Following the first meeting in Washington in 2010 and in Seoul 2012, the third Nuclear Security Summit was held in The Hague on 24-25 March 2014. This is the second time that Hungary has participated in a Nuclear Security Summit.
The Hague Summit is being attended by 53 Heads of State and Government, as well as the leaders of the UN, the European Union, the International Atomic Energy Agency (IAEA) and Interpol. The Hungarian delegation was led by Foreign Minister János Martonyi, who was be accompanied by Szabolcs Takács, the Political Director of the Ministry of Foreign Affairs. Hungary’s participation is closely in line with our foreign policy strategy priority: the policy of a pronounced opening towards global issues, and it also coincides with our national security strategy.
For the first time in its history, the IAEA organised a ministerial level Nuclear Security Conference in Vienna in July of last year, with the primary objective of reiterating the central role and the responsibility of the Agency in the professional coordination of international nuclear security cooperation. The fact that Foreign Minister János Martonyi was asked to chair the conference testifies to the international recognition of Hungary within the field of nuclear security.
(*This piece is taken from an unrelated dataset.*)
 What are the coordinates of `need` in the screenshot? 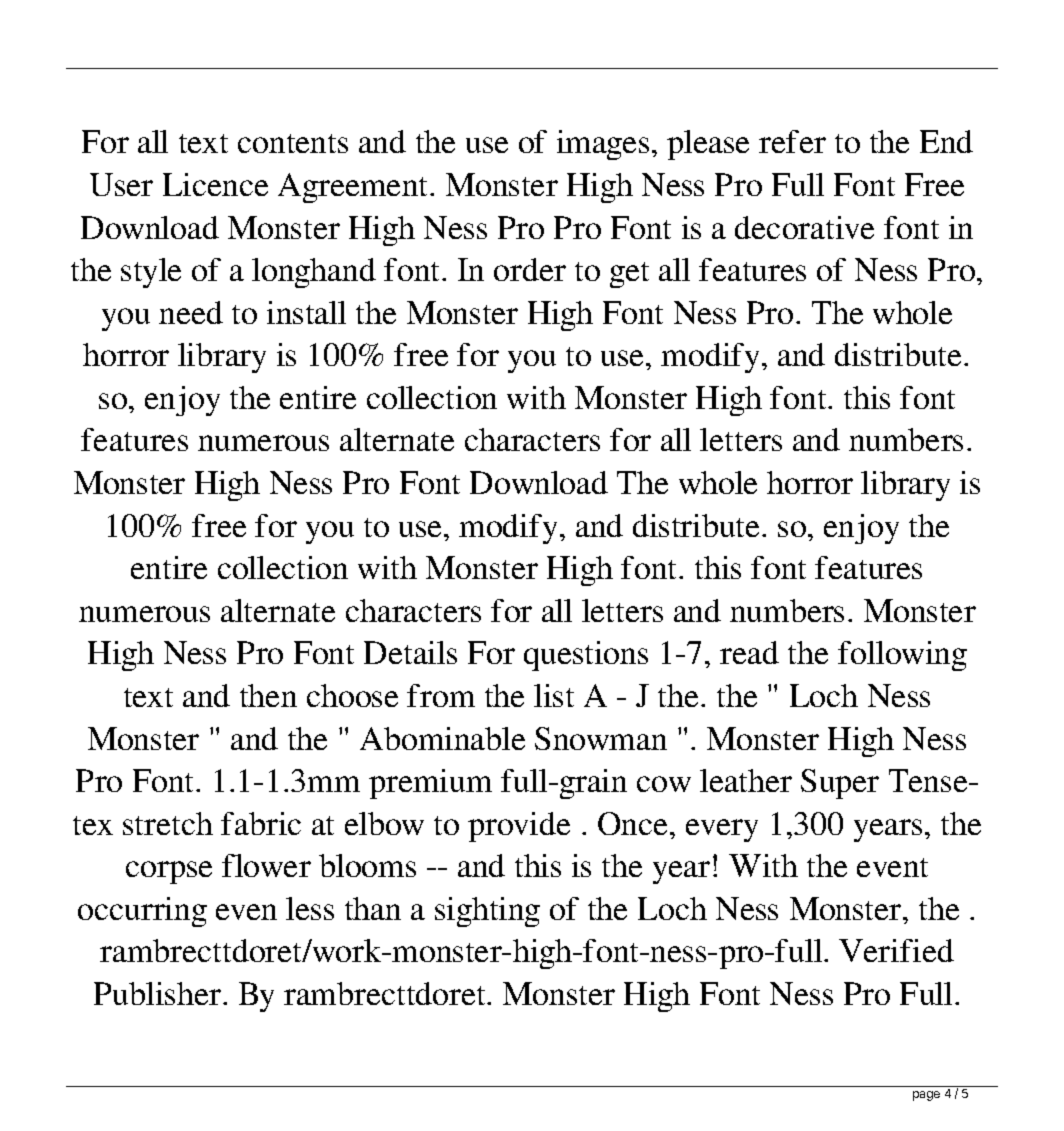 It's located at (191, 312).
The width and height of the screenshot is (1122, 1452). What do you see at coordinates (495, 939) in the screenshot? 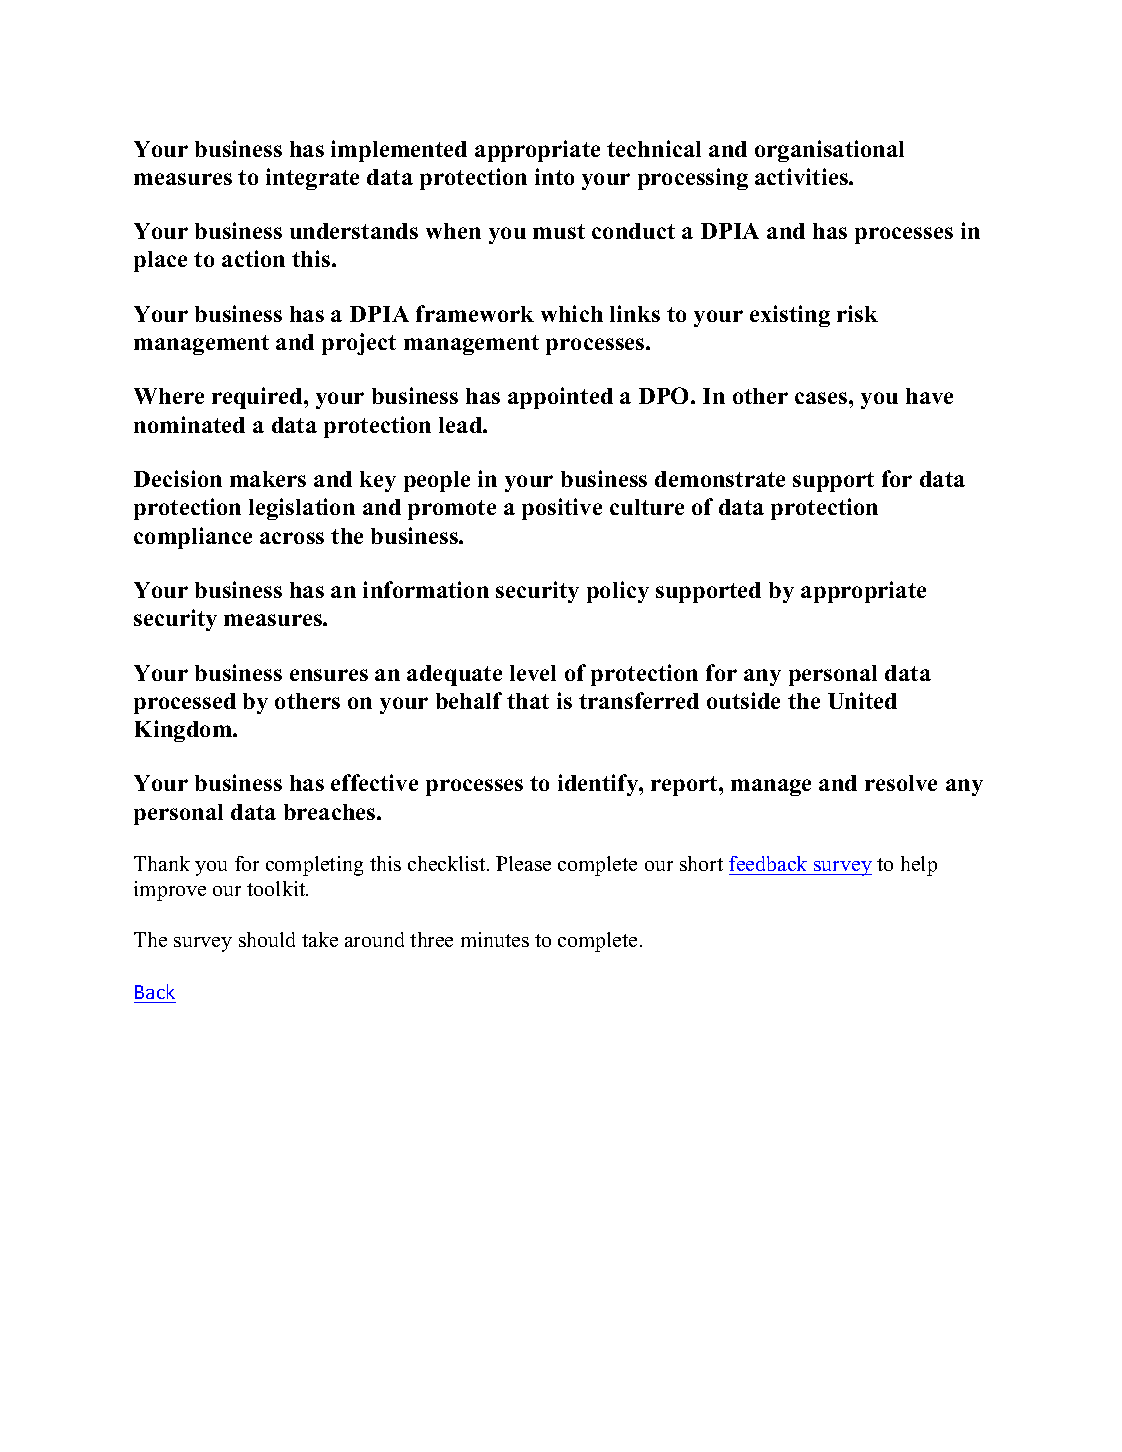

Following the major IAEA conference, the biannual Security Summit proved to be indispensable for the political coordination of nuclear security. The main objective of the Summit in The Hague was to summarize the achievements of the period since the Washington Summit and to define the further directions of the process.
During the past two years Hungary has achieved several results in fulfilling its undertakings declared at the Security Summits. In November 2013, the last highly enriched fuel transport departed from Hungary within the framework of an international project. As a result of the work, which has been underway since 2008, hazardous spent and unused reactor fuel containing highly enriched uranium was transported back to Russia. From 2010 onwards, the Research Reactor in Budapest will be gradually switching to the use of low enriched uranium fuel that constitutes a lower risk from the perspective of nuclear weapon manufacturing.
In the spring of 2013, the International Physical Protection Advisory Service of the IAEA arrived in Hungary at the request of the Hungarian Government for a peer review mission. The purpose of the IPPAS mission was to study the physical protection of nuclear and other radioactive materials and associated facilities and activities. A total of 37 countries from around the world have requested such a security review, and Hungary was among the first to do so in the nineties. With the IPPAS mission last year, our country is the first in the world to have undergone such an IAEA review twice with excellent results.
The Cooperation Agreement signed by the IAEA and the Hungarian Atomic Energy Authority in line with our undertakings in Seoul has foreseen several regional workshops and trainings for 2014 in Hungary. These allow us to put our nuclear security training potential at the service of the international community.